CJ shakes her head, no. "How did you know?" she insists.

Joey considers. "I just knew."

"How?" CJ asks, clearly not letting it go. "Have people been saying things? Talking about me?"

"Well, not that I'm in a position to eavesdrop," Joey jokes, then turns serious. "You rely on what people say to get information. I can't always do that. So I look at other things. They say that actions speak louder than words, and they do, at least if you know how to read the actions. When I first got here, I saw how you went from the press room to your office, and I asked Josh what was going on. Then I asked Toby. Then I asked Donna what the feel of the entire office had been. And then I took a guess."

"Good guess," CJ blinks, unable to think of anything else to say.

"Yeah," Joey says. "But I only guessed because of what happened with me and Michael. When I said I admired you, I also admire how you've kept you head, stayed in the game."

CJ scoffs at this; "if I really did such a good job, how come you figured it out?" she asks.

For this Joey has no answer, but instead she says, "I wish I had been able to react like that to Micheal's death..." Joey looks down at her hands.

"How did you react?" CJ asks.

Joey looks up, "I'm sorry?" she asks.

"How did you react? When your interpreter died?" CJ asks.

"I didn't sign. For four and half years, I didn't sign. I was amazed at how much I lost in that time - before he died, I was almost fluent in ASL, and then I lost it all, and it took a long time to get back."

CJ nods, sensing that Joey will keep going, if given the chance.

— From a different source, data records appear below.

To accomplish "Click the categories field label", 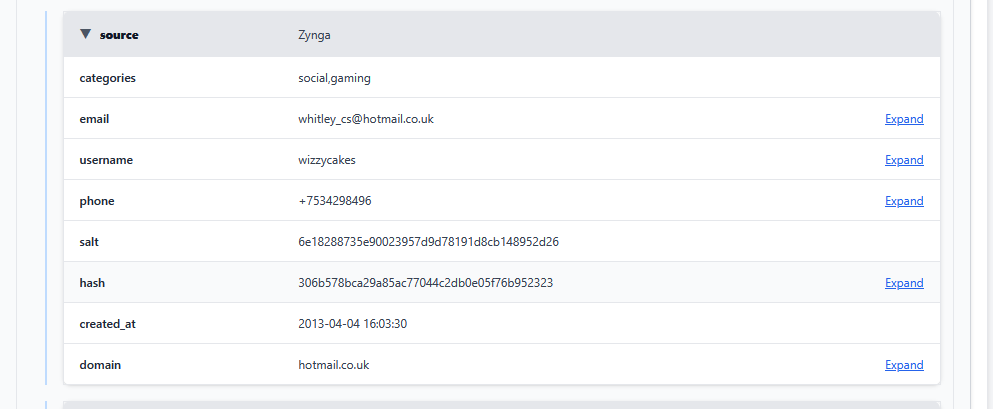I will click(107, 78).
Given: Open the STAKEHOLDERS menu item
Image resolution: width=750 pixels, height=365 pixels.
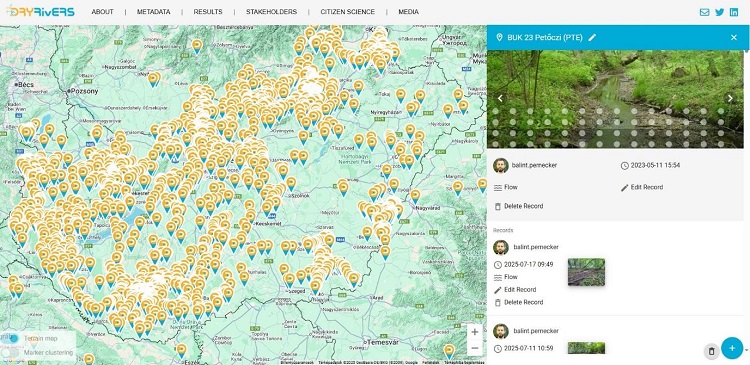Looking at the screenshot, I should point(271,12).
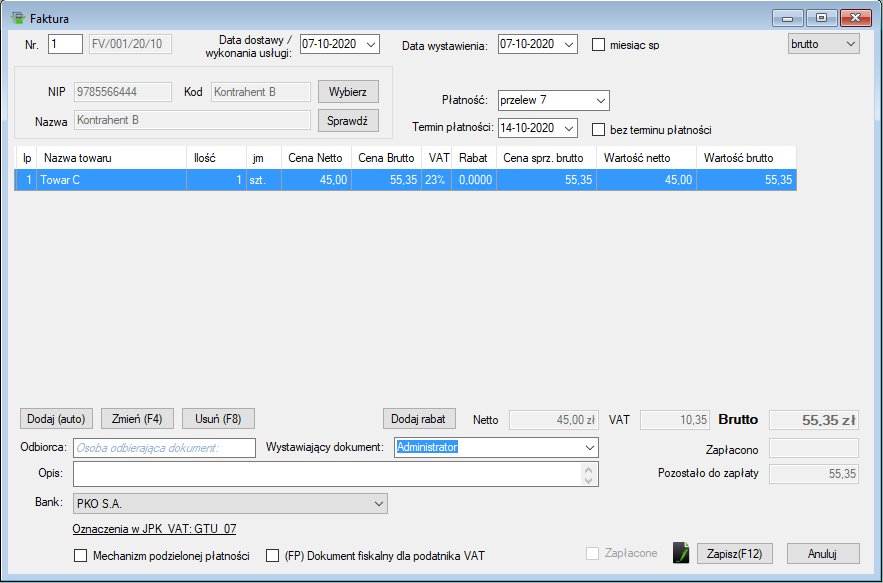
Task: Click the up arrow in Opis field
Action: (589, 468)
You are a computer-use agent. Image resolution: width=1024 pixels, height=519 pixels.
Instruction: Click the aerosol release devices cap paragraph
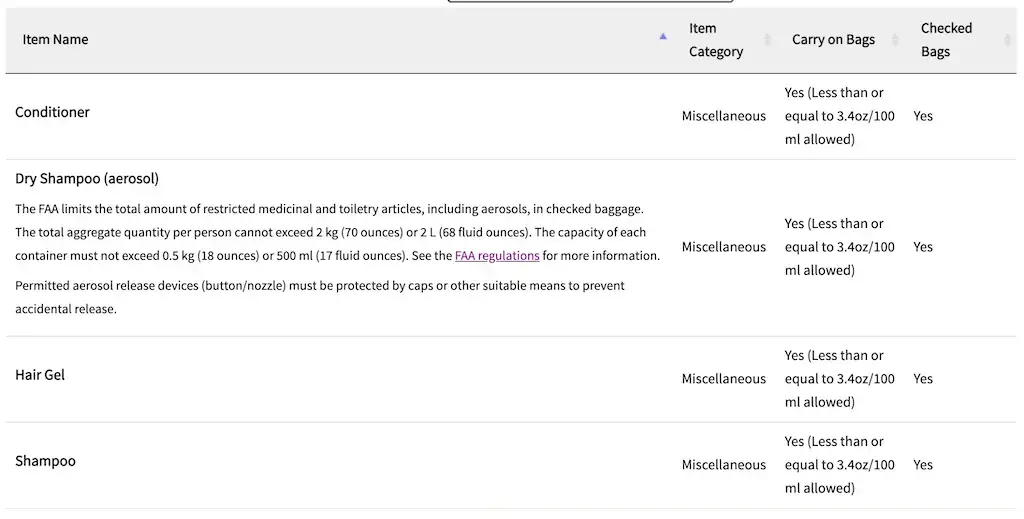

"But it was more that just the ASL that I was cut off from," Joey explains. "I stopped speaking too. For almost a year, I didn't say anything to my friends, my family beyond what was absolutely necessary. I felt that Michael was my connection to the world, and I wasn't a part of it without him." Here there is a pause in the conversation. "Maybe it was easier for my friends, because they knew what happened."

"What are you..." CJ interjects here. "What are you saying?"

"You should talk to Josh. He's worried about you; his head isn't in the polling numbers and it isn't just because he has a girlfriend."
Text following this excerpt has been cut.